This post is about aVoon, a software interface forĀ artistic expression.
Background
The first thing that inspired me to make aVoon was mind maps. When I make mind maps I tend to rely on circles, squares and other basic geometric forms, connect them with lines and add words to explain something that isn’t obvious from symbolic meaning, i.e. being a certain geometric form, the forms position and connections.
In aVoon basic geometric forms, connections and movement resemble an animated version of those mind maps.
Another case that made me want to do aVoon is the traditional container approach to software development, e.g. in a DAW each track is self contained and has certain parameters that can be adjusted. Those parameters are often represented by a knobs position or a discrete number, which is totally fine for a lot of things, but now I want something more flexible and easy on the eyes.
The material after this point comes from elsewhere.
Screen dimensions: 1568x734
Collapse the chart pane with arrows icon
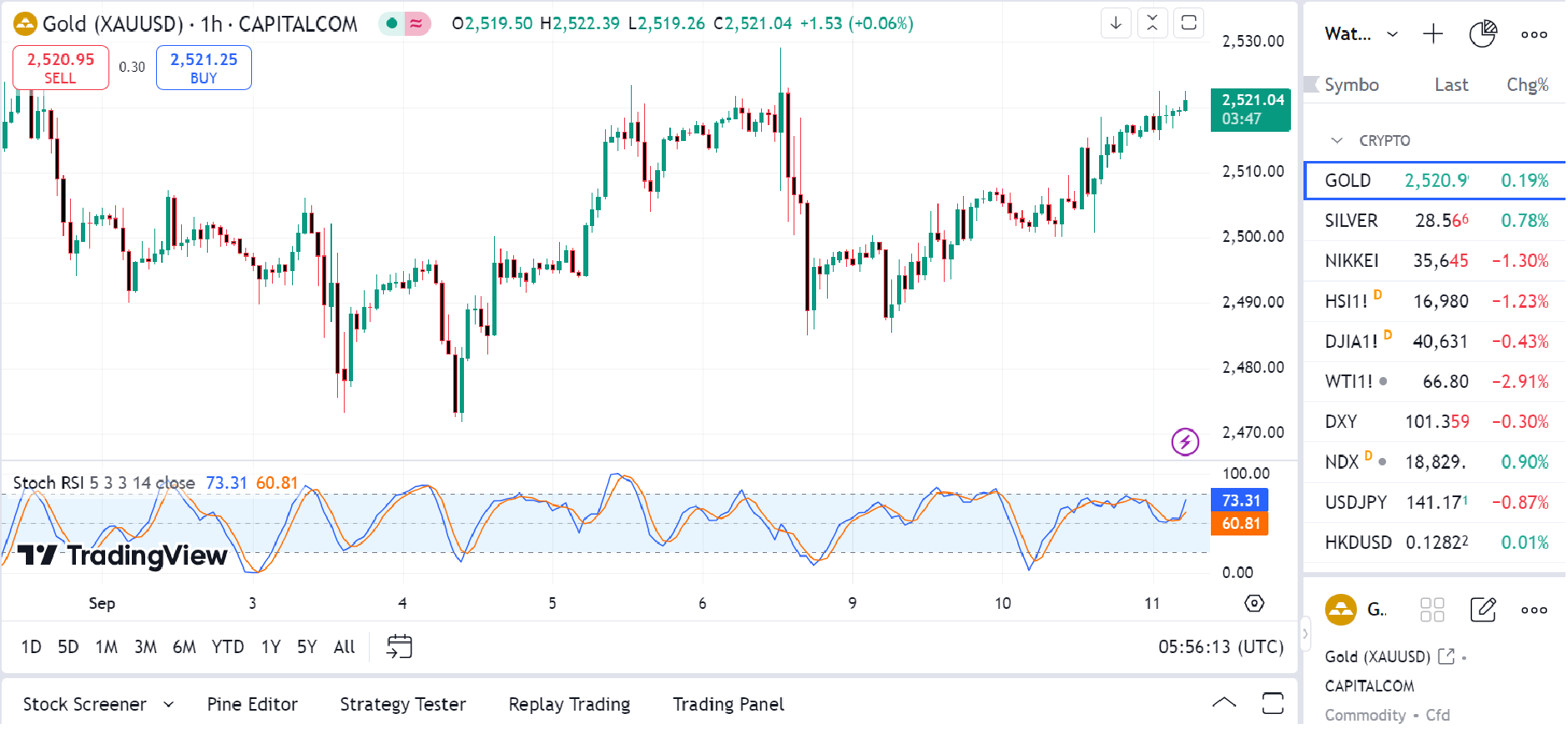(x=1152, y=23)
I want something that convey more meaning about the overall state of the app, not limited to discrete info like track one has a gain setting of 1.2 and is panned -1.00001. I want info that in a glimpse tells me how everything relates to everything else without getting vague or blunt.
aVoon
In short aVoon is an attempt to make a generic interface for anything that fits. Like a pair of pants for work. It is not a suit, dress, shirt or whatever. It is work pants with circles, words and lines on it.
The prototype looks like this:
aVoon resembles a mind map with circles that are connected or not, and that move around by themselves or not. (The text at the bottom of the images are debug info, and will change appearance as aVoon matures.)
I want to keep aVoon as simple as possible, and allow users to bring their own semantics to the circles to help convey meaning about something specific. I will use aVoon as front end to granulation, as a spatial controller and as a map for Stompstock (look in the blog archives for more info about Stompstock [guitar effects on screen]).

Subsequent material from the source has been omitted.